• Work instructions
(1) According to the dendrogram analysis, how many documents in the corpus come from volume 096?
(2) Decide whether each statement agrees with the dendrogram analysis. Answer yes or no and quote the deciding words. (a) Stop words were removed from the corpus before the analysis. (b) The outlier article at the far left is not attached to any branch. (c) Volume 098 contributes 32 documents to the corpus.
(3) Carry on the dendrogram analysis of the Bowdoin Orient's Vietnam War coverage, picking up after its last sentence.

• Extract
-- Begin --

Figure 6: R Clustering Model of articles in the three largest volumes based on NER tagging. 

Figure 7: R Clustering Model of the three largest volumes in the corpus based on NER tagging. 

On this third round of dendrograms, I repeated the same process used to create the Named Entity models based on articles and volumes from the second round of dendrograms (Figures 4 and 5) on a smaller subset of the corpus that only includes volumes 096, 097, and 098 and their respective articles. These three volumes make the largest contributions to the corpus, with 69 documents originating from volume 096, 32 documents originating from volume 097, and 13 documents originating from volume 098. Viewing the article dendrogram (Figure 6) provides an overview that seems fairly similar to the Named Entity article clustering model that includes the outlier articles from small volumes (Figure 4). This provides further evidence to claim that each individual article and groupings of articles in the larger volumes in particular mention a somewhat different set of actors, given that the vast majority of branch heights seem to be over ten units at the individual level and between 25 and 50 units at the level of clusters and families. This model carries the same skewing innate to the former Named Entity model in that the raw frequencies of words included in Named Entities results in a wide range of words, not all necessarily representing an actor or entity, that might make articles seem more different from each other than they actually are qualitatively. For example, stop words were not removed from the corpus for this analysis in order to diminish interference with the annotations of Natural Language Processing, so all occurrences of the word “and” in each article and volume contribute to the frequencies and thus the distances in the visualizations. Thus, this conclusion about the Bowdoin Orient having fairly pronounced differences in which actors and entities its individual articles discuss in its coverage of the Vietnam War is not steadfast. Another aspect of note in the article visualizer is the outlier article at the far left that is not connected to any branch at all, perhaps indicating a large amount of difference from every other article. A close reading of this document reveals that this is likely due to a large number of capitalized sub-headlines within the article which the annotate function mistakenly labeled as Named Entities.

-- End --

• Data provided
-- Begin --

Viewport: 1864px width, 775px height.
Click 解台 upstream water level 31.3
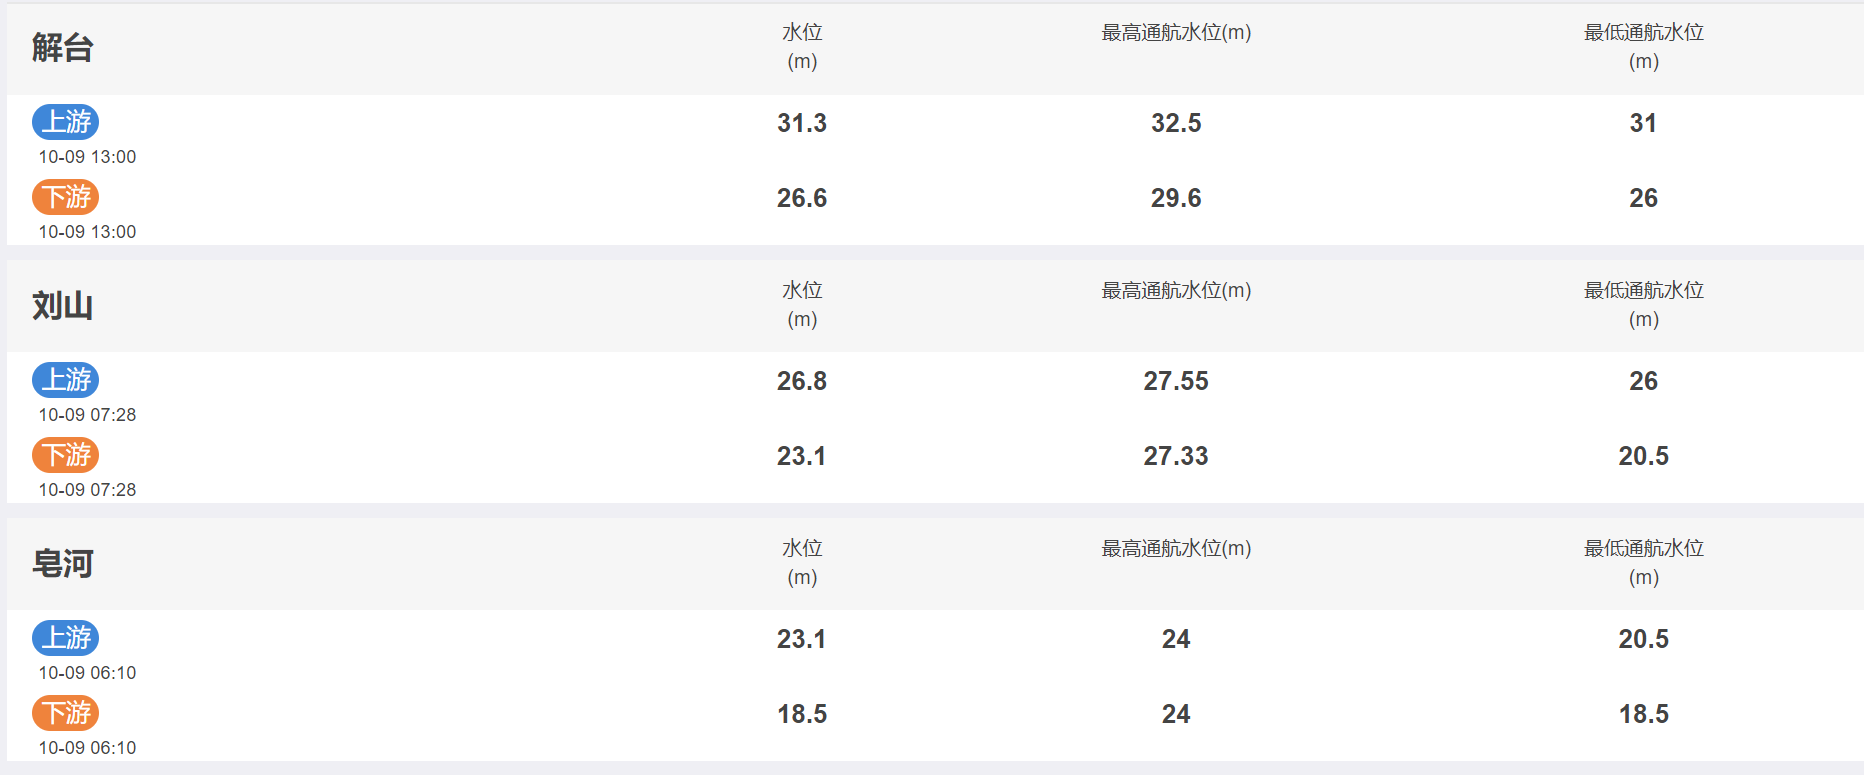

-- End --

• The responses
(1) 69 documents come from volume 096.

(2)
(a) No: "stop words were not removed from the corpus for this analysis"
(b) Yes: "the outlier article at the far left that is not connected to any branch at all"
(c) No: "13 documents originating from volume 098"

(3)
Further, the color coding of the article clustering model suggests that there are not necessarily concrete trends between volumes in terms of the named entities mentioned; articles from all three volumes frequently occur with each other in the same clusters. However, the volume Named Entity visualizer (Figure 7) suggests a different narrative. Similar to the volume visualizer on the larger corpus (Figure 5), the dendrogram heights here are drastic, suggesting that each volume mentions selections from the set of Named Entities at noticeably different frequencies and thus that the set of actors mentioned in each volume is different. It is crucial to note, though, that this visualizer could suffer from the same issue of quantity as Figure 5. Because 097 and 098 are the smaller of the three volumes, their separation from volume 096 makes sense given the fact that volume 096 is twice the size of volume 097 and about five times the size of volume 098. This points to a weakness of the raw frequency approach: volume 096 will have higher counts of the Named Entity words solely on the basis of containing more text, which means that it will seem different from the other two volumes in this model even if the entities mentioned are actually quite similar. Overall, this model does not make apparent whether or not different actors were implicated in Bowdoin Orient coverage of the Vietnam War as time (the volumes) progressed. It is important to note that the disproportionate size of volume 096 (69 articles: more than half of the 134 total articles) relative to the corpus likely is responsible for skewing many of the results and renders these models difficult to use in terms of making conclusions about Orient Coverage as a whole. 

Figure 8: Cirrus of 155 MWF in the 69 articles in volume 096 of the corpus. 

Figure 9: Cirrus of 155 MWF in the 32 articles in volume 097 of the corpus. 

Figure 10: Cirrus of 155 MWF in the 13 articles in volume 098 of the corpus.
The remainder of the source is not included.